Nigeria has overtaken South Africa as the biggest economy in Africa, the local media reported Monday, quoting the head of the National Bureau of Statistics (NBS), Dr. Yemi Kale.
Nigeria, Africa’s most populous nation, also leapt to the 26th largest economy in the world, following the rebasing of the Gross Domestic Product (GDP), details of which were released by Kale in the nation’s capital, Abuja, on Sunday.
Following the rebasing exercise, estimates for 2013 hit US$509.9 billion from US$285. 56 billion, compared with South Africa’s GDP of US$384.3 billion.
The new nominal GDP also places Nigeria ahead of countries like Austria with US$394.7 billion, Venezuela with US$381.26 billion, Columbia (US$369.6 billion), Thailand (US$365.96 billion), Denmark (US$314.88 billion), Malaysia US$274.7 billion and Singapore US$269.87 billion.
Nigeria’s rebased figures put the value of the nominal GDP in 2012 at 71.1 trillion Naira (about US$453.9 billion) as well as a projected figure of about 80.2 trillion Naira (about US$509.9 billion) in 2013.
“The economy’s structure has changed significantly,” said Kale. “We are witnessing a historic rebasing of our GDP which was not done for more than two decades.
“The next rebasing will be in 2015 and the results will be out in 2016, we also intend to measure the economy every five years.
The revised figures indicated that the services sector, which comprises financial institutions, information and communications, real estate, professional, scientific and technical services, and trade, contribute about 52 per cent of total GDP, with industry coming a distant second at 25.7 per cent.
They are followed by agriculture (22 per cent), telecommunications (8.69 per cent), manufacturing (6.83 per cent), and entertainment, which had not been previously captured (1.42 per cent).
He said the previously excluded sectors including telecommunications and information services, publishing, motion picture, sound recording, and music production and broadcasting were accommodated in the latest results.
Other sectors, which had also been captured in the rebasing exercise were arts, entertainment and recreation, financial institutions and insurance, real estate, professional, scientific and technical services, administrative and support services, public administration, education, human health and social services, and other services.
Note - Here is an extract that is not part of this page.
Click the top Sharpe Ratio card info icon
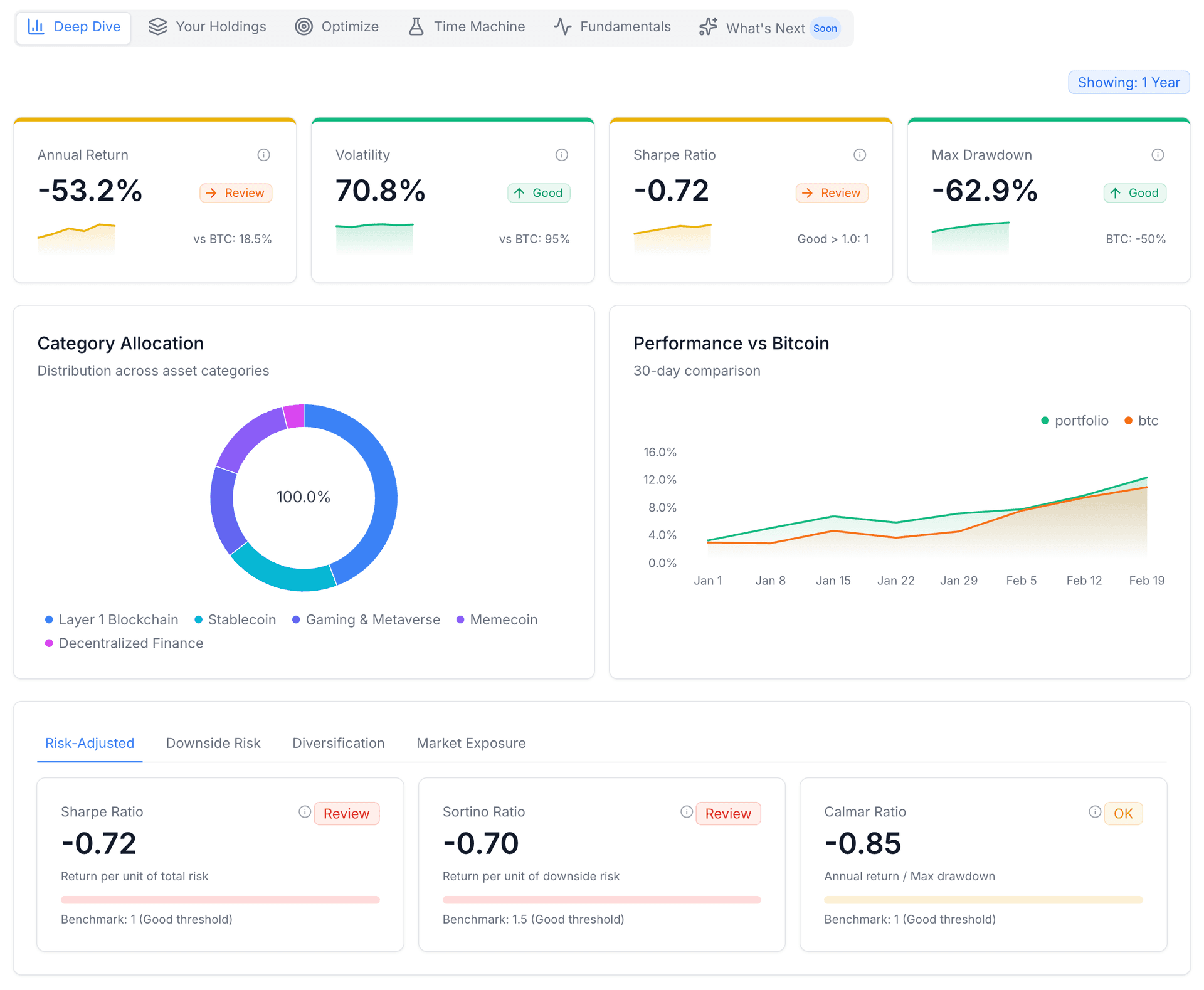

This brought the list of activities captured to 46 from 33.
According to Kale, real GDP growth in the aftermath of the rebasing exercise was estimated at 5.09 per cent in 2011; 6.66 per cent in 2012 and a projected 7.41 per cent in 2013.
“Over the period, the economy is expected to grow by an average of 6.39 per cent. The services sector is expected to grow the fastest during this period, increasing by an average of 7.72 per cent. This is followed by industry that is expected to by 7.19 per cent. Agricultural sector is expected to grow grow by an average of 2.61 per cent during the period.”
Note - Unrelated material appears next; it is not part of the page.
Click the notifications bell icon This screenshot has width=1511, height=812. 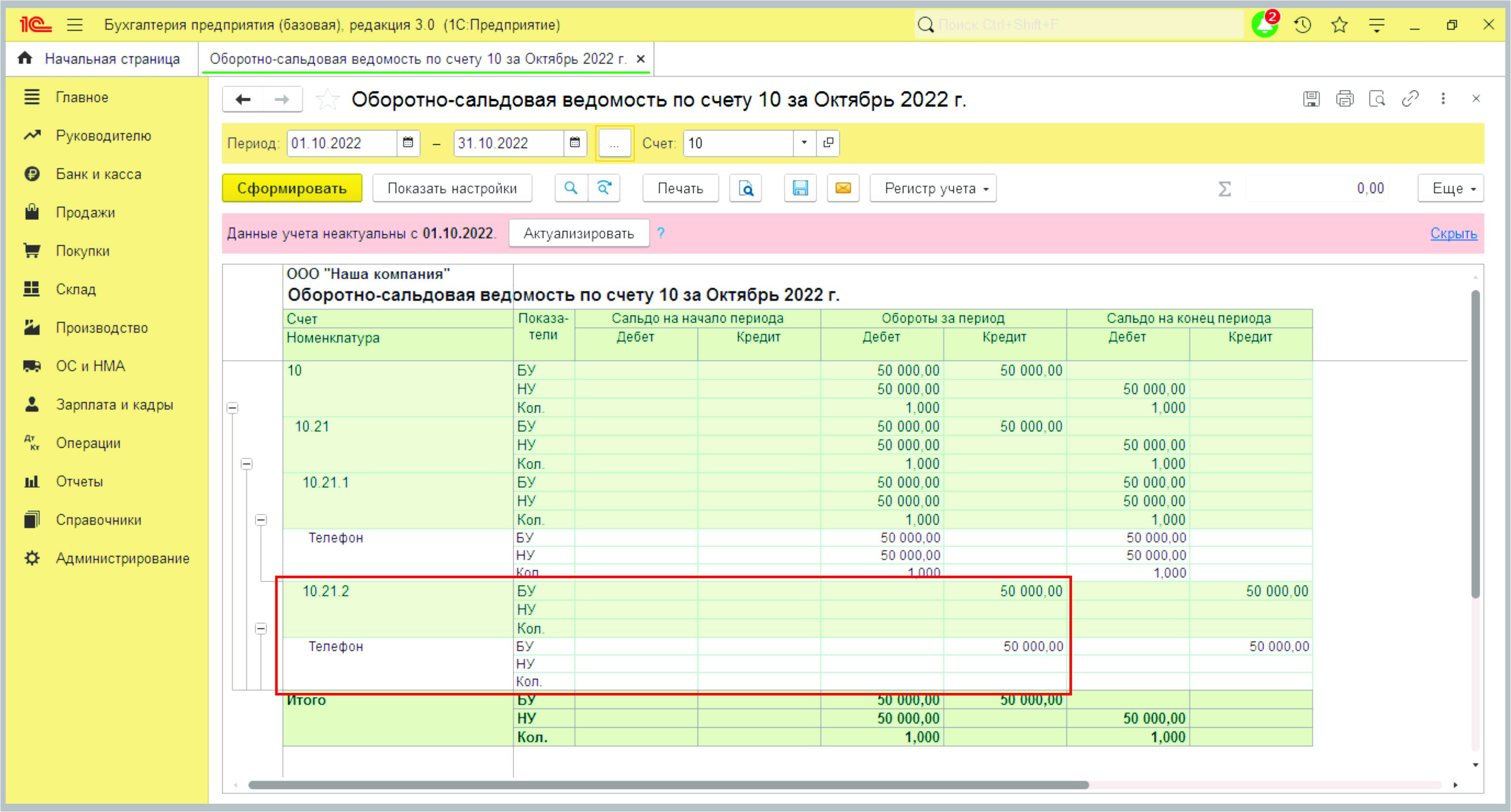1265,25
The World Bank Country Director for Nigeria, Marie Francoise Marie-Nelly, who witnessed the release of the figure, said efforts should be intensified to bring the informal sector into the formal economy because it constitutes a major factor to the development of any economy.
The presentation of the new figures was also attended by key officials from both the public and private sectors of the economy as well as representatives of the International Monetary Fund and the African Development Bank.
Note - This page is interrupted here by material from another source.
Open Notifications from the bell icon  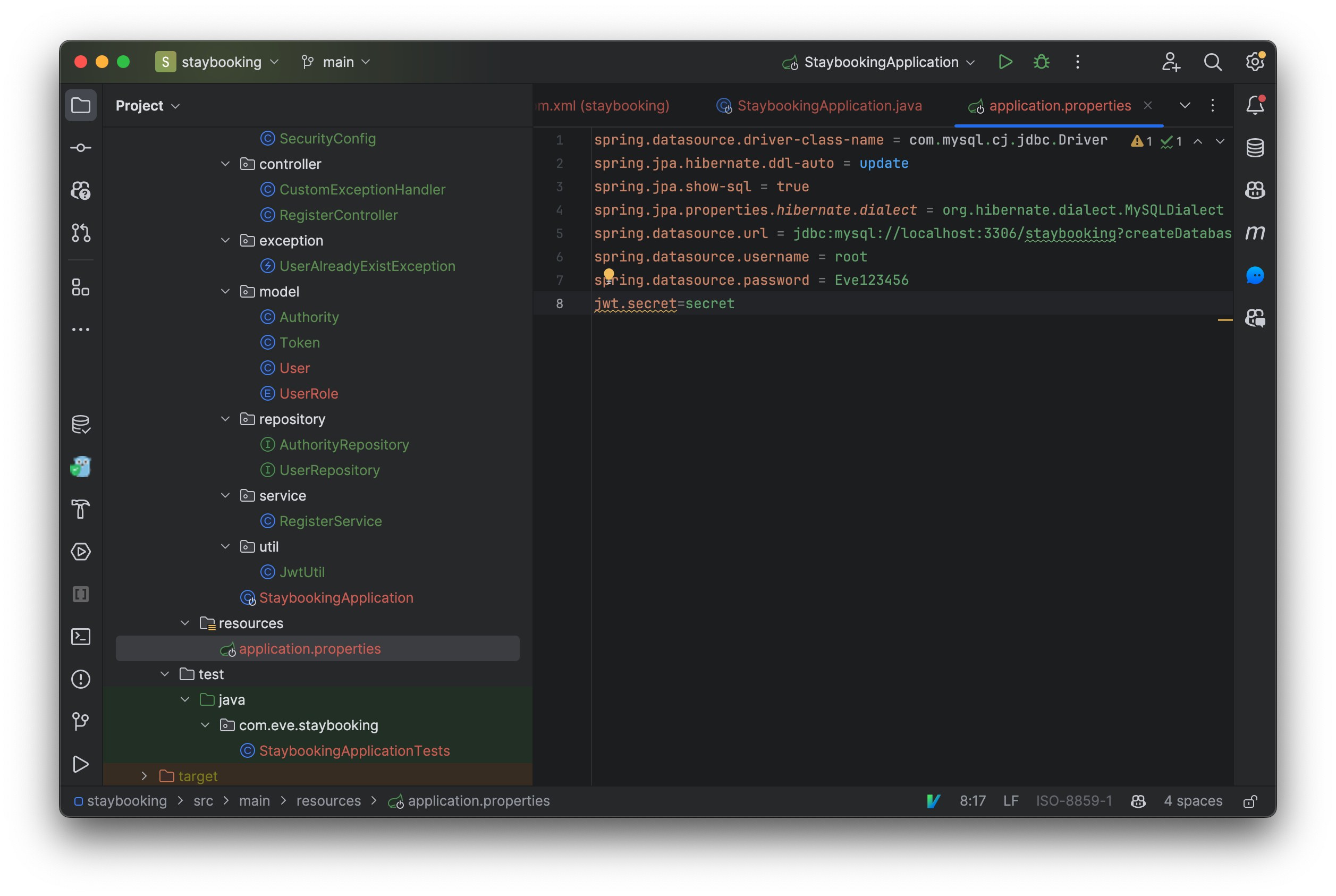click(x=1255, y=105)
Rebasing of the national account series, which includes the GDP, is the process of replacing an old base year with a new and more recent one.
The base year provides the reference point to which future values of the GDP are compared and it is a normal statistical procedure undertaken by the national statistical offices of countries to ensure that national account statistics present the most accurate reflection of the economy.
The key benefits of the rebasing exercise are that its results enable policy makers and analysts to obtain a more accurate set of economic statistics that are truer reflection of current realities for evidence-based decision-making.
Rebasing also reveals a more accurate estimate of the size and structure of the economy by incorporating new activities, which were not previously captured in the computational framework.
This is the first time the Nigerian economy will be rebased in almost a quarter of a century.